WORK TO COMPLETE: Copy the lines from the one containing "The image size" through the one containing "center [75, 786].", both included, and omit the pictures.

DATA TO PROCESS section start

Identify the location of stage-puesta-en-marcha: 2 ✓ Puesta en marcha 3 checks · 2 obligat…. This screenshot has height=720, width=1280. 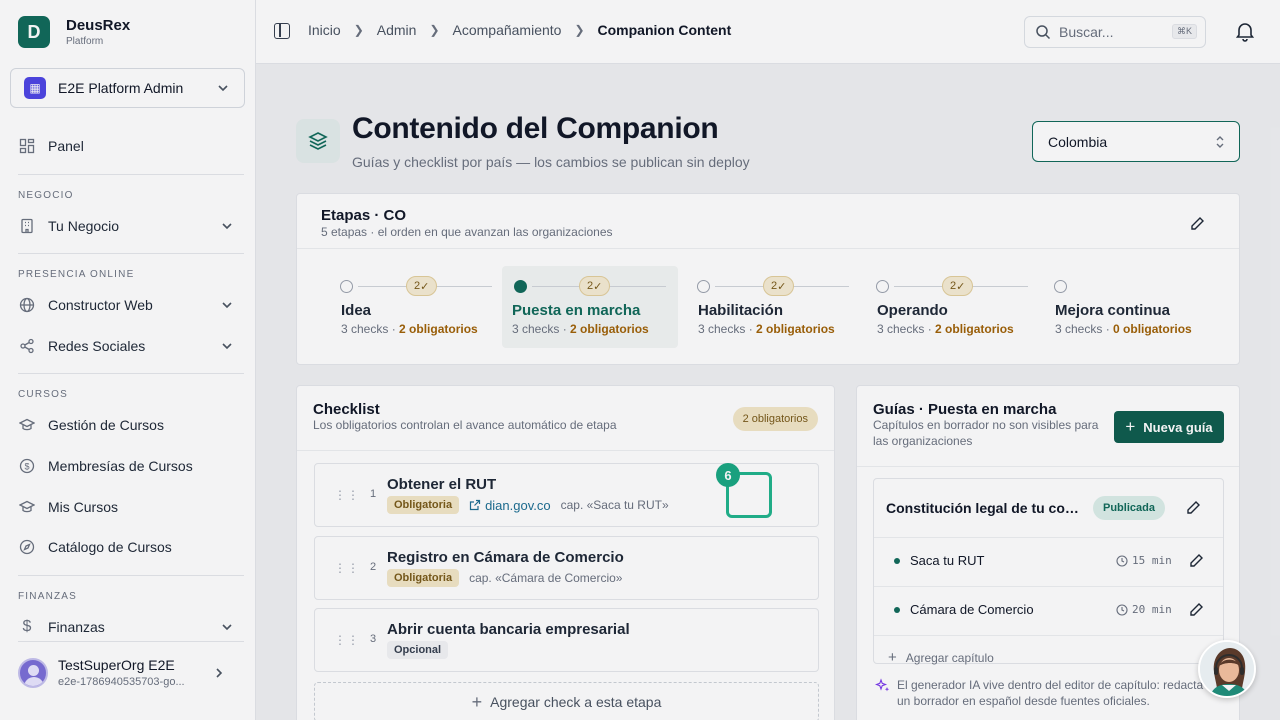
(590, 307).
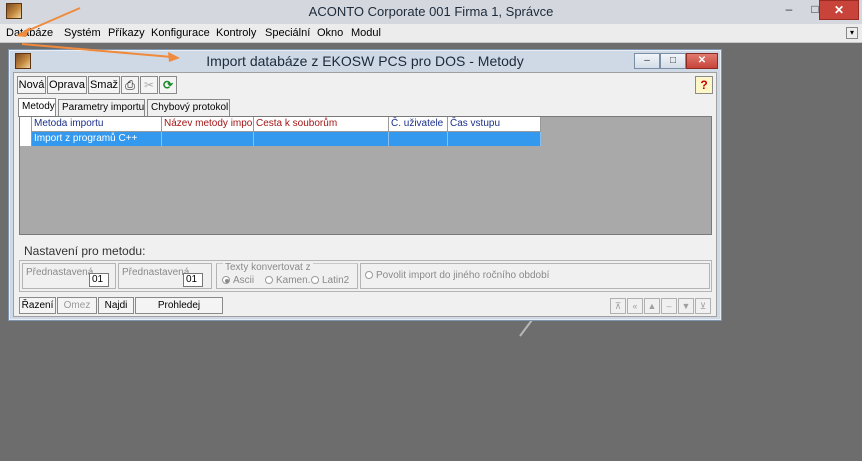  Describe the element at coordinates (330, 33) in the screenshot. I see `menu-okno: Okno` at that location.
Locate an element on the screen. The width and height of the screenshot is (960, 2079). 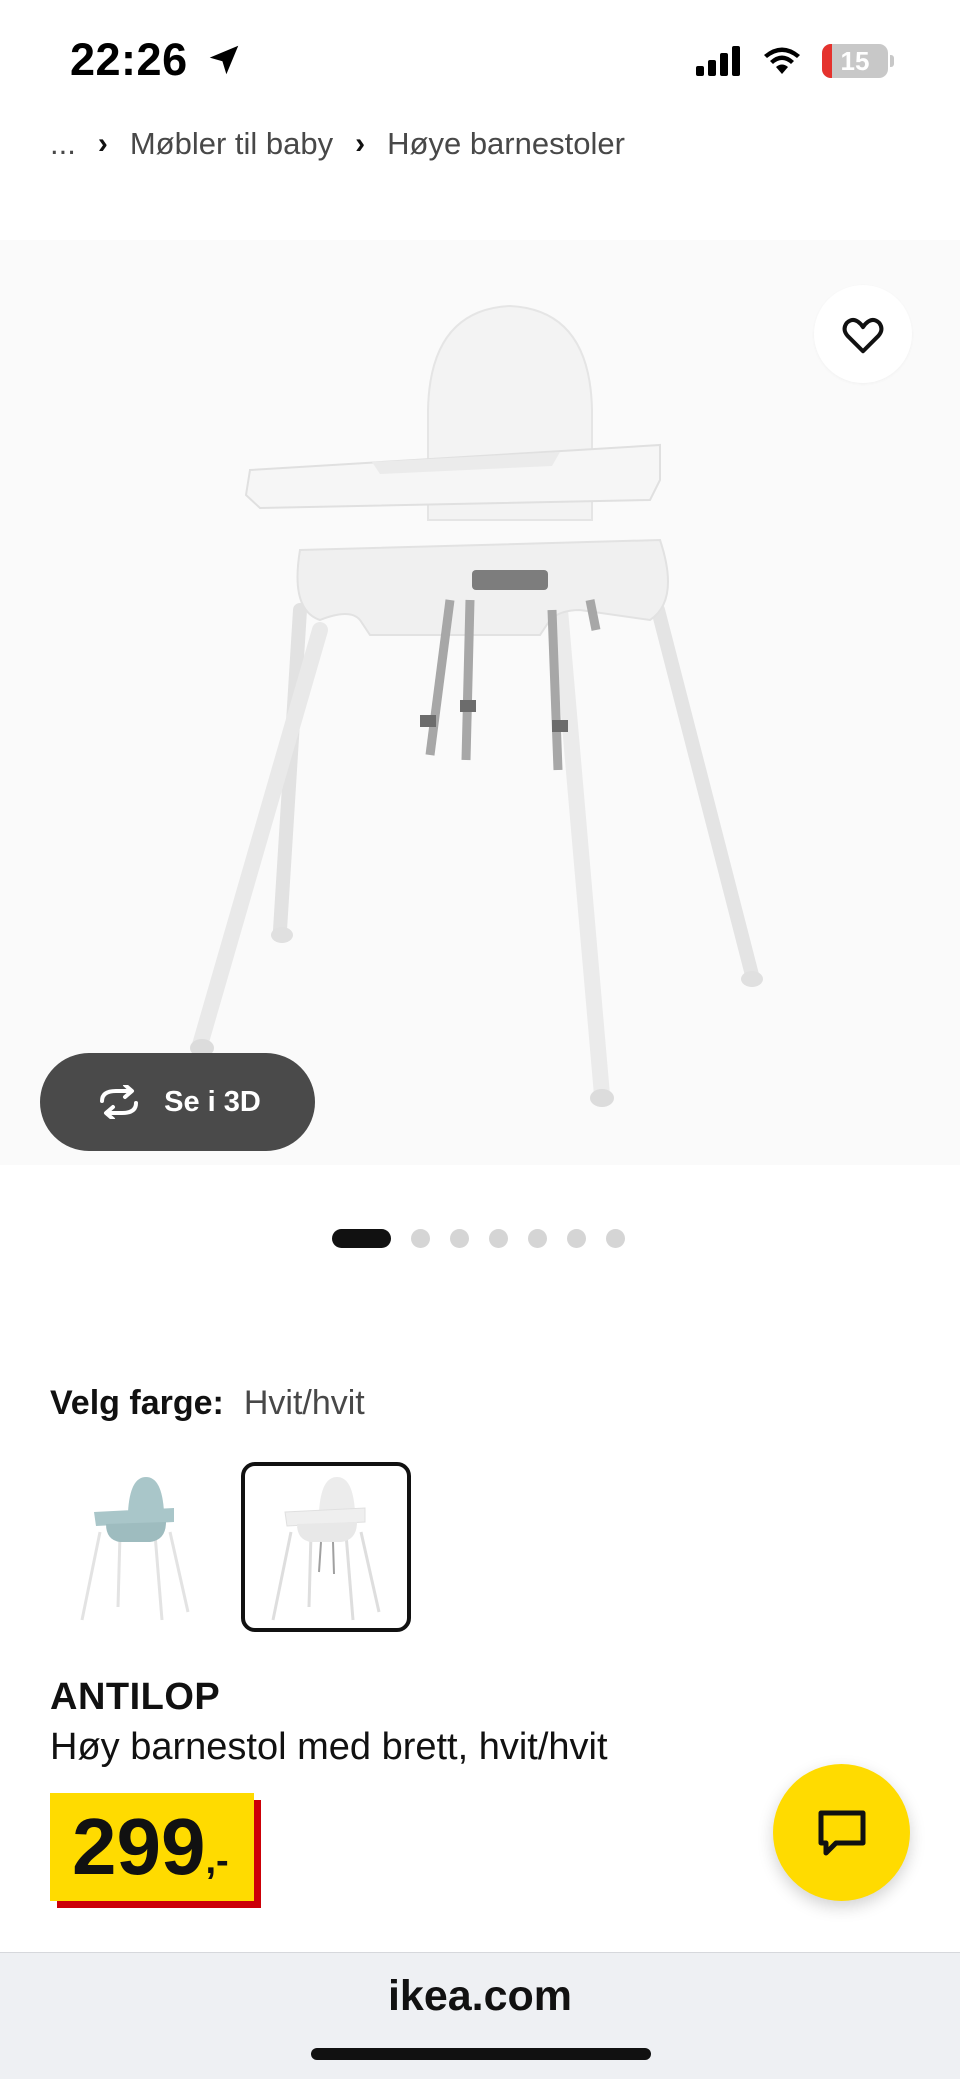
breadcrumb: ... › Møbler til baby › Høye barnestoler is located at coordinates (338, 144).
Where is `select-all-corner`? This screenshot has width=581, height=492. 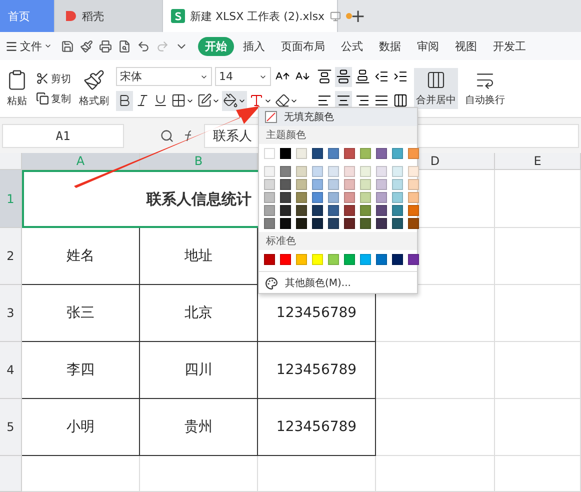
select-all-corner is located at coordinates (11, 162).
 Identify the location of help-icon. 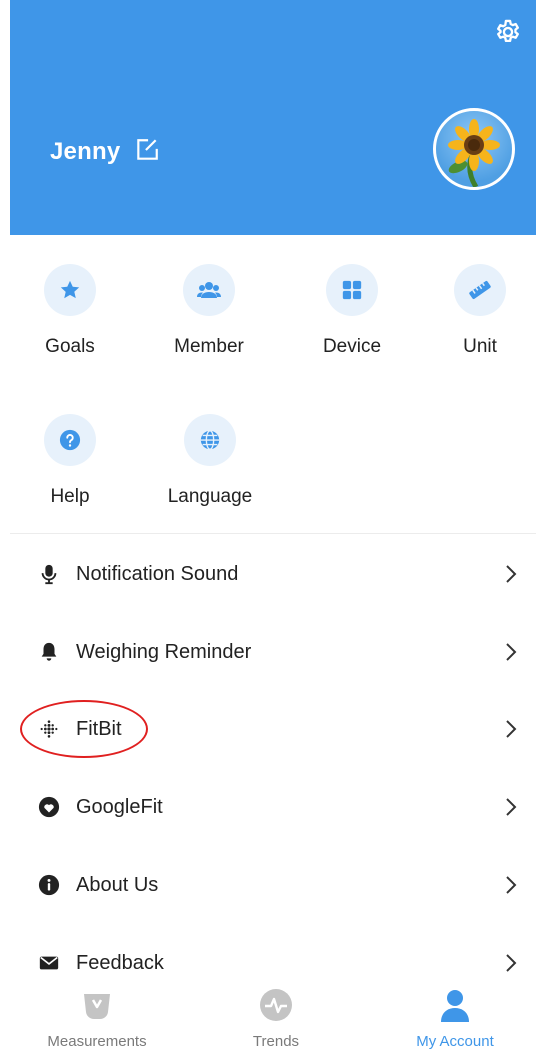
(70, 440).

DATA TO PROCESS section end
DATA TO PROCESS section start

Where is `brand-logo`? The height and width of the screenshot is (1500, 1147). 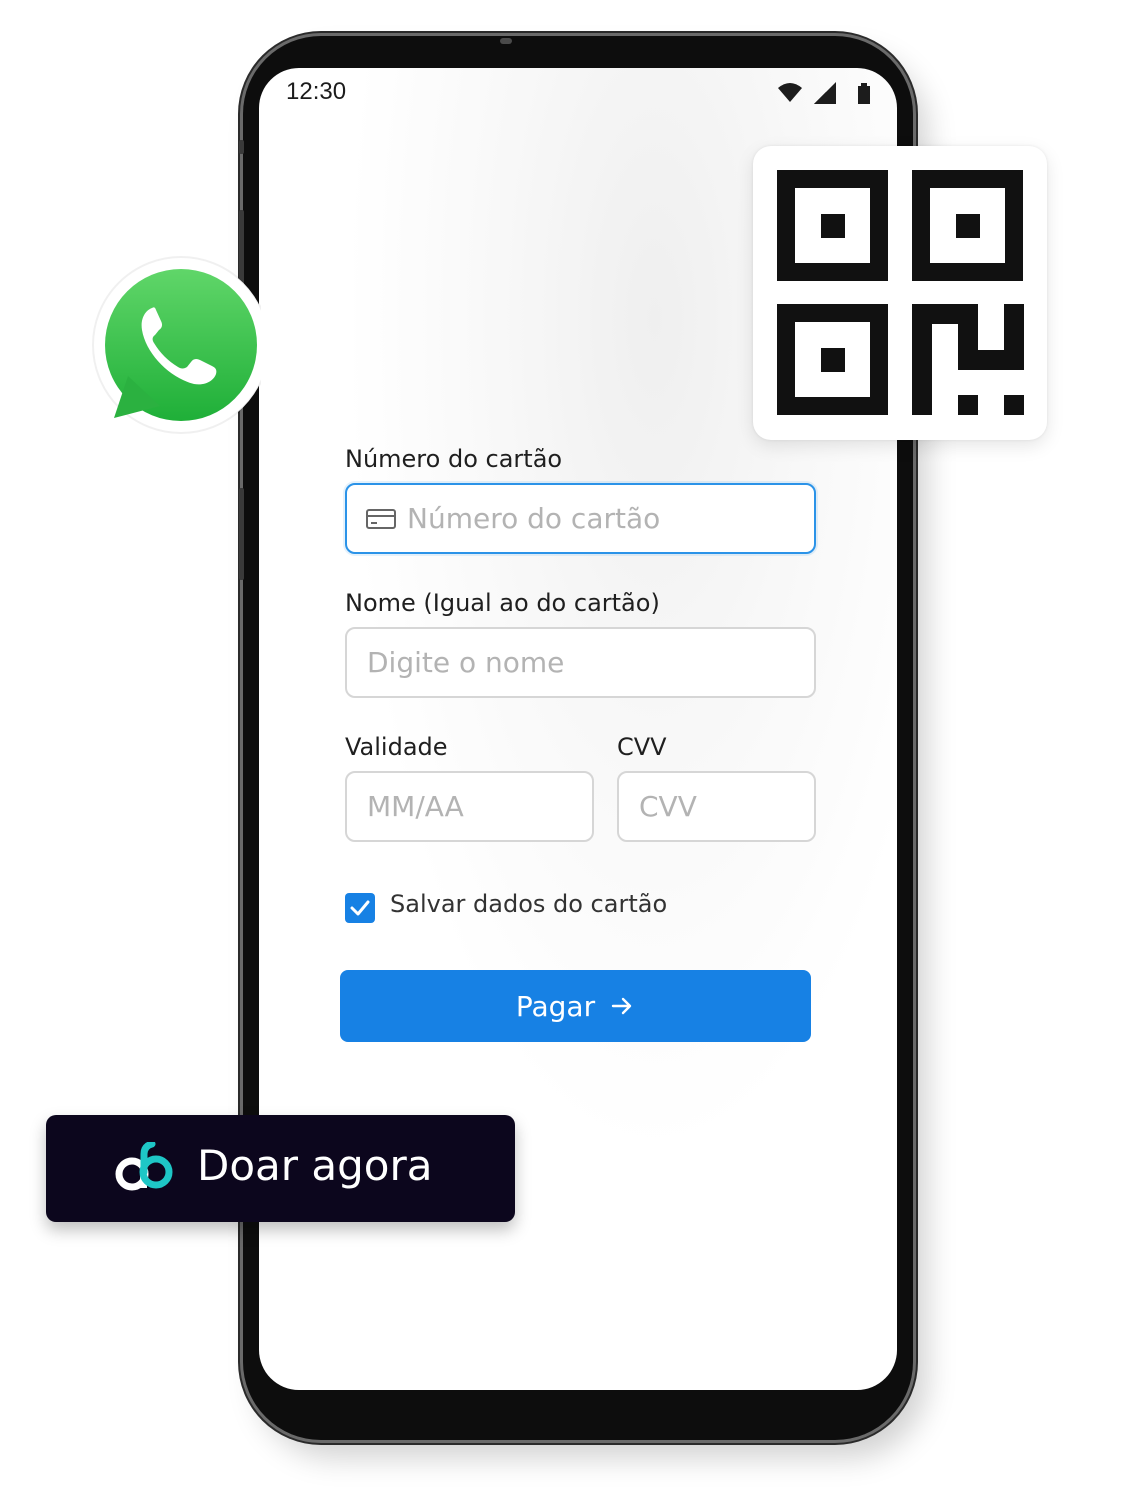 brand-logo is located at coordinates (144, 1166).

DATA TO PROCESS section end
DATA TO PROCESS section start

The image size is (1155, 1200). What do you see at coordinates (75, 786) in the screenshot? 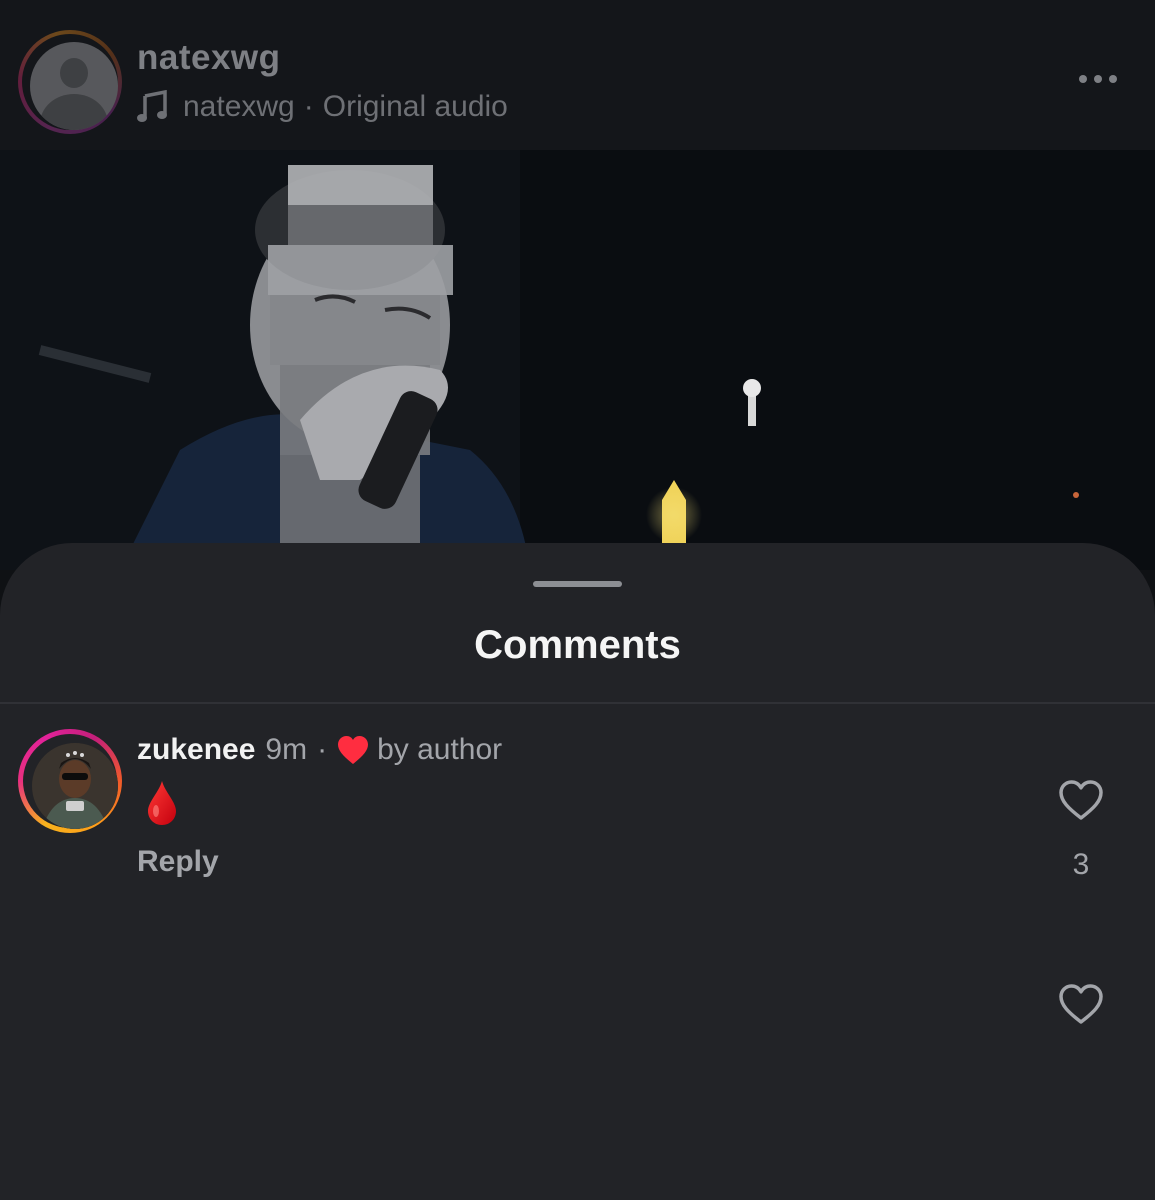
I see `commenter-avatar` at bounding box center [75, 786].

DATA TO PROCESS section end

RESULT:
The image size is (1155, 1200). What do you see at coordinates (75, 786) in the screenshot? 
I see `commenter-avatar` at bounding box center [75, 786].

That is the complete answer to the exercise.